Cruise ships provide more questions than answers over COVID-19
Jonathan Arnott
The cruise ship Diamond Princess. /Reuters

The cruise ship Diamond Princess. /Reuters

Editor's note: Jonathan Arnott is a former member of the European Parliament. The article reflects the author's opinions, and not necessarily the views of CGTN.

If you want to see the worst-case scenario for the spread of any virus, you need look no further than a cruise ship. The cruise companies know it.

At the best of times, cruise liners take plenty of precautions to prevent outbreaks of anything from the common cold to norovirus. They're hygiene-conscious, disinfecting on a regular basis and expecting passengers to take precautions too.

The problem is that a ship is such an enclosed space. Hundreds or even thousands of people might be sharing buffets, or swimming pools, or toilets. Even under quarantined conditions, air is still circulated through ventilation systems. The "population density" on a cruise ship is far higher than any city.

Crew accommodation is even more cramped, and work must still be done to serve food to passengers – hopefully without contamination. However sympathetic I might be to passengers on the Diamond Princess, my heart goes out even more so to the crew.

However hygiene conscious you might be, the challenges of keeping a virus under control are substantially more difficult at sea than on land. When cruise ships are described as "floating Petri dishes," it's not a bad analogy. Australia's Chief Medical Officer, Professor Brendan Murphy said, "Cruise ships are well known as a place where communicable diseases can be rapidly transmitted."

I can't blame cruise companies for being cautious. When an 83-year-old American MS Westerdam passenger tested positive for COVID-19, quarantine measures were put in place. Nobody else was infected, which at first seems like a massive disease control success story. It's no longer certain, though, whether she ever had COVID-19 at all.

The American Center for Disease Control first issued a statement saying that she did not, then retracted the statement. Cambodia has also questioned the initial positive test result, whereas Malaysia defends it. Caution is certainly a good thing, but the confusion surrounding this case makes it difficult to know what – if anything – we can realistically learn from the MS Westerdam.

The precautionary principle is important, although it leads to temporary disruption whenever there is a potential case: the Costa Smerelda was held in lockdown, only for it to later transpire that the passenger concerned simply had a case of the flu.

Passengers are seen on the deck of the "Diamond Princess," a cruise ship which has been kept in quarantine at the port of Yokohama in Japan, February 19, 2020. /Xinhua

Passengers are seen on the deck of the "Diamond Princess," a cruise ship which has been kept in quarantine at the port of Yokohama in Japan, February 19, 2020. /Xinhua

The Diamond Princess is the only cruise liner on which there is a clear, known outbreak. It's tempting to be highly critical of the quarantine efforts on board, but for a ship with 1,100 crew and around 2,600 passengers – few with any medical training – the size of the task facing them was huge.

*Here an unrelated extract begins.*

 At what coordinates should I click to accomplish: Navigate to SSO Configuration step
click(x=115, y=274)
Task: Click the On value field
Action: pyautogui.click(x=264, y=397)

There are 695 known cases of those who were on board the Diamond Princess, a total of almost 20 percent of those on board. While the quarantine clearly failed, crew members continued to work under difficult conditions and effectively risked their lives to ensure that they were still able to provide food to the passengers.

Crew members share toilets, eat communally in a mess hall, and share sleeping arrangements. Maintaining an effective quarantine would have been difficult no matter how efficient the systems.

According to Kentara Iwato of Kobe University, "the cruise ship was completely inadequate in terms of infection control." When members of the crew became sick, there were no spare cabins; so they initially had to continue to share with healthy colleagues.

With no separation between contaminated and non-contaminated areas of the ship, there was no chance of containing the virus. Calls to evacuate the ship went unheeded, with the number of cases increasing accordingly.

Shigeru Omi, who was previously a regional director of the World Health Organization, pointed out that "the ship was not designed to be a hospital. The ship was a ship."

By failing to evacuate the ship in a timely manner, we should have learned something about the worst-case scenario for how the virus spreads. It should be possible to use the data to improve scientific models, which could then inform future disease control methods. Yet even that data has not been forthcoming. Academic research which could help us learn how to control the virus has been delayed by slow information-sharing.

The situation on the MS Westerdam, where it is still not entirely clear whether or not a patient did have the COVID-19, highlights another inconvenient feature of the virus.

The amount of the virus produced by the human body may vary from day to day, and symptoms are often uncorrelated with levels of the virus within the body. A single negative test for the COVID-19 does not completely rule out the possibility that a patient may have it.

Both crew and passengers have been failed by a slow response from the international community regarding the Diamond Princess. The lack of research, and uncertainty over what actually happened on the MS Westerdam, has generated more questions than answers. That should not be the case.